Aim 1: Return the rows below verbatim, starting with the first row and ending after the line that contains "coord(864,77)". Leave the pictures out of your answer.

Extract:
● ● ● ●
Monthly Archives: March 2011

Baja whale camp & beyond

We arrived in Mulegè yesterday afternoon after spending several days at Kuyimà Whale Camp on the San Ignacio Lagoon. We were there specifically to see the grey whales who spend a few months a year in the lagoon giving birth, raising their young, and perhaps to participate in a little sexual activity. We drove from Loreto on the Sea of Cortez, or east coast of Baja, spent a couple of nights in the little town of San Ignacio, then on to the whale camp on the Pacific coast. Though it was very windy, we had a couple very productive visits with the whales.

Mission San Ignacio Kadakaaman

During our stay in San Ignacio, we spent a day visiting the cave paintings in the Sierra de San Francisco mountains nearby. Most of us rode a mule up the steep trail.
● ● ● ●
Aim 2: Retype the passage of the Baja whale camp post above word for word, starting at the words "Baja whale camp" and ending after "with the whales.".

Data extracted from a collection:
● ● ● ●
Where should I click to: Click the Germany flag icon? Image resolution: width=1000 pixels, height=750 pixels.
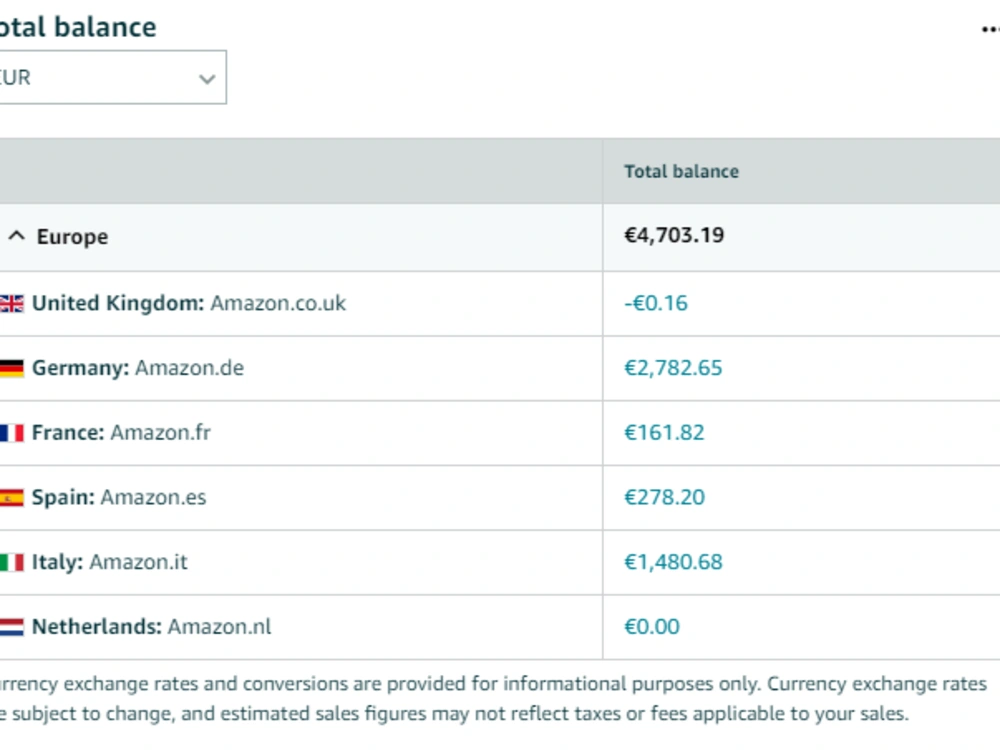click(x=11, y=369)
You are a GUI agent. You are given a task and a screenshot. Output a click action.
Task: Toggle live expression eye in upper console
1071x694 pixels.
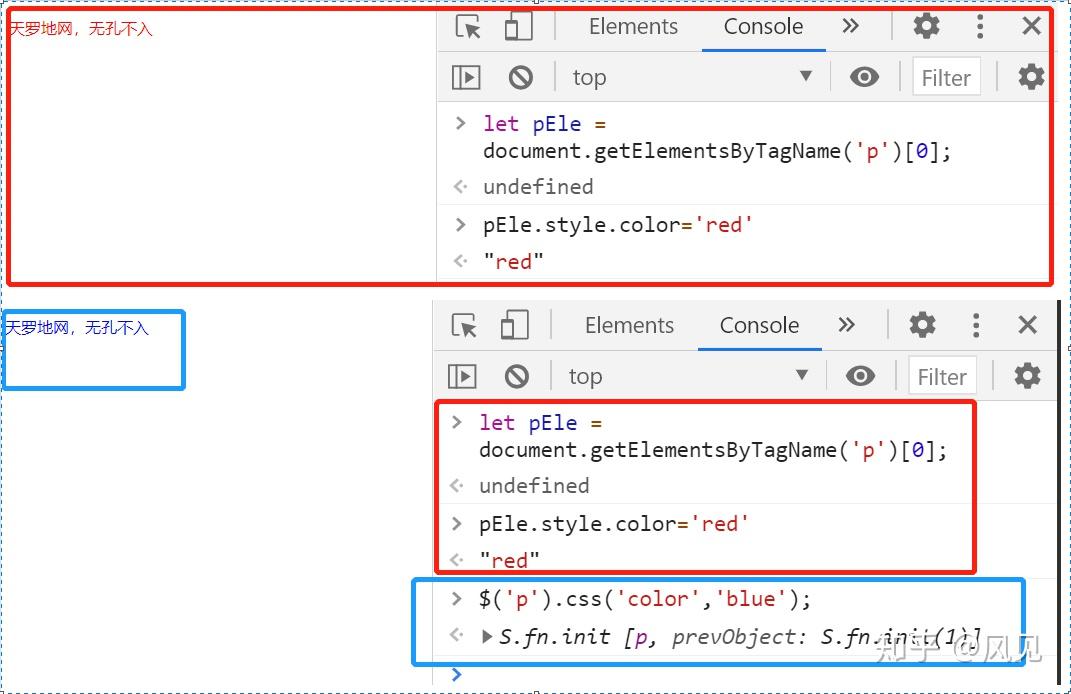coord(864,77)
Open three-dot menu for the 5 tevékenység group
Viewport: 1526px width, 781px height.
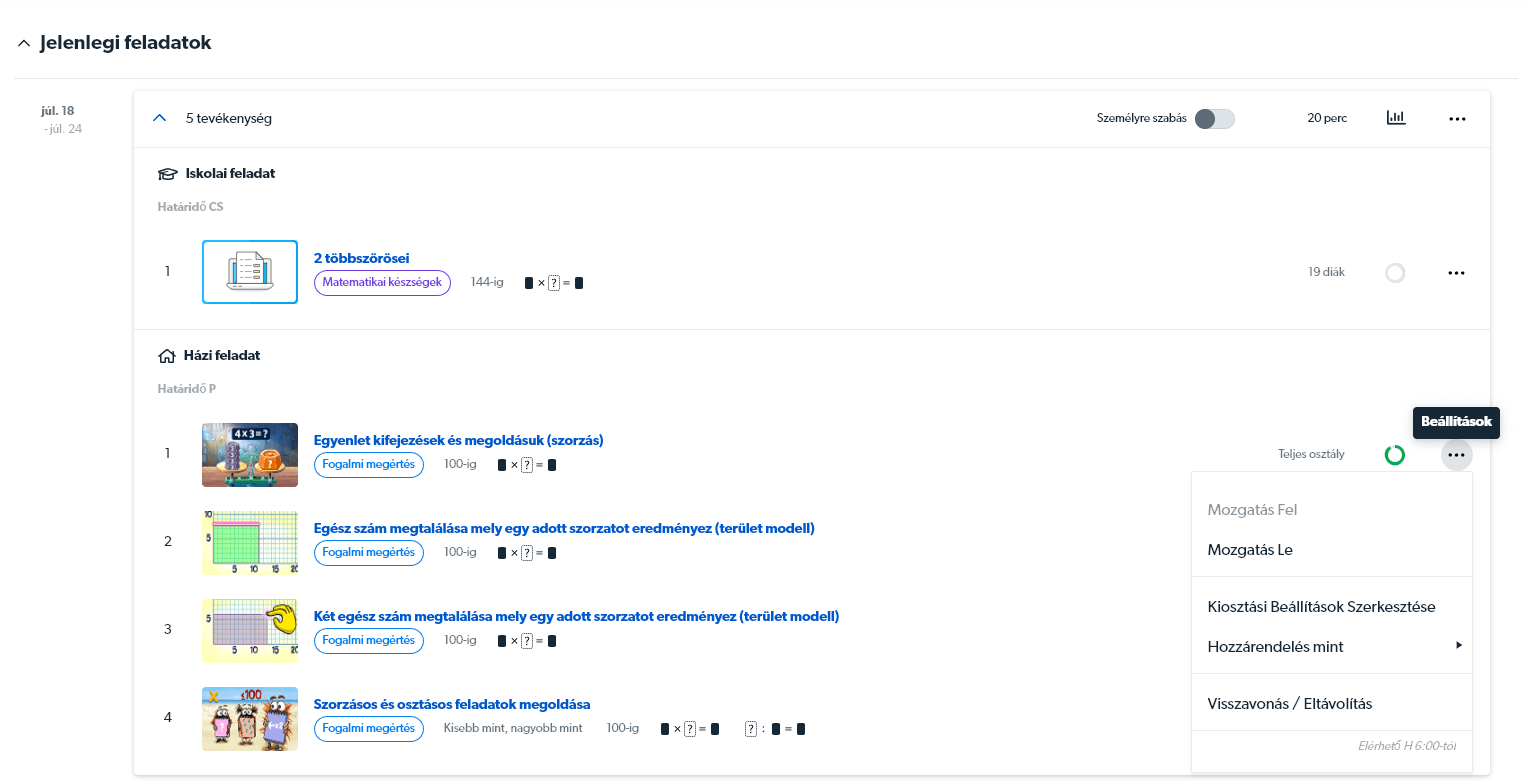[1457, 119]
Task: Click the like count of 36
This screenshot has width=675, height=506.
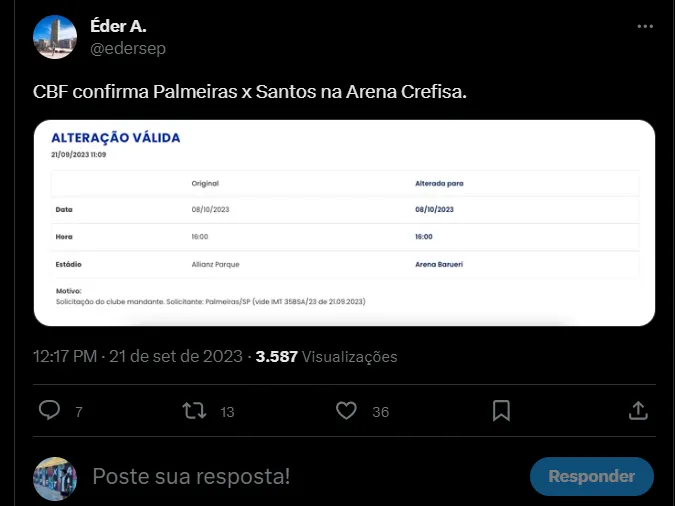Action: (x=380, y=412)
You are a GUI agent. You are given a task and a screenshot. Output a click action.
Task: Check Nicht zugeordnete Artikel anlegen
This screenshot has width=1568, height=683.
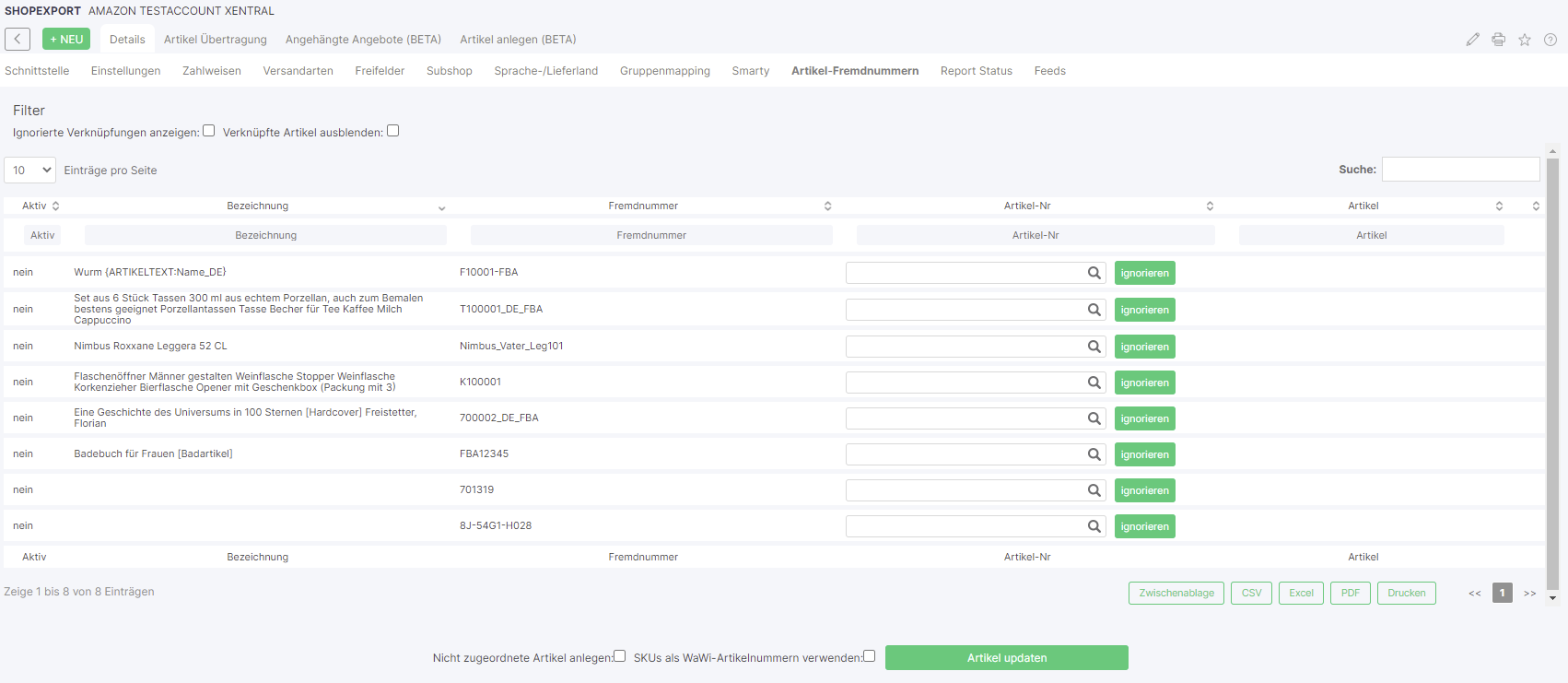(620, 656)
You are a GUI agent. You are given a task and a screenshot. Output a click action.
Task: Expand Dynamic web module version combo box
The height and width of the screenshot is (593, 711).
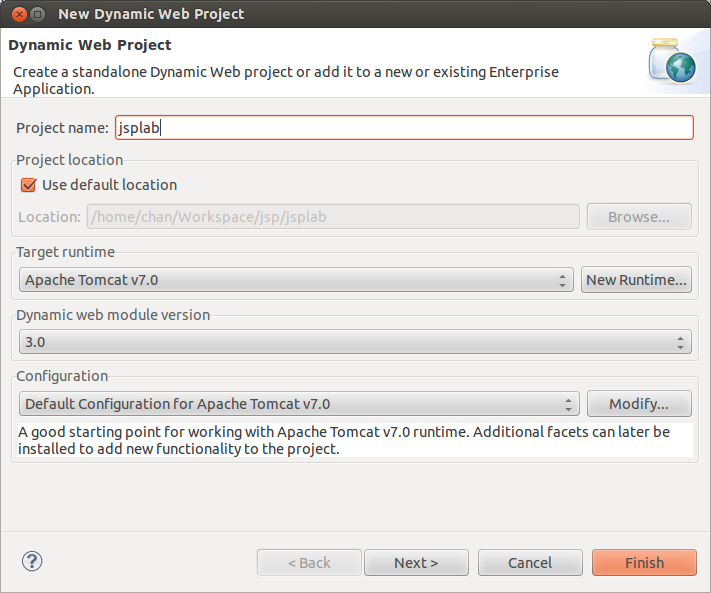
● ● ● ●
Worked answer 1:
Where should I click to: Click the Germany flag icon? Image resolution: width=1000 pixels, height=750 pixels.
click(x=11, y=369)
You are a GUI agent. You are given a task and a screenshot. Output a click action.
Task: Toggle live expression eye in upper console
1071x694 pixels.
coord(864,77)

Worked answer 2:
Baja whale camp & beyond

We arrived in Mulegè yesterday afternoon after spending several days at Kuyimà Whale Camp on the San Ignacio Lagoon. We were there specifically to see the grey whales who spend a few months a year in the lagoon giving birth, raising their young, and perhaps to participate in a little sexual activity. We drove from Loreto on the Sea of Cortez, or east coast of Baja, spent a couple of nights in the little town of San Ignacio, then on to the whale camp on the Pacific coast. Though it was very windy, we had a couple very productive visits with the whales.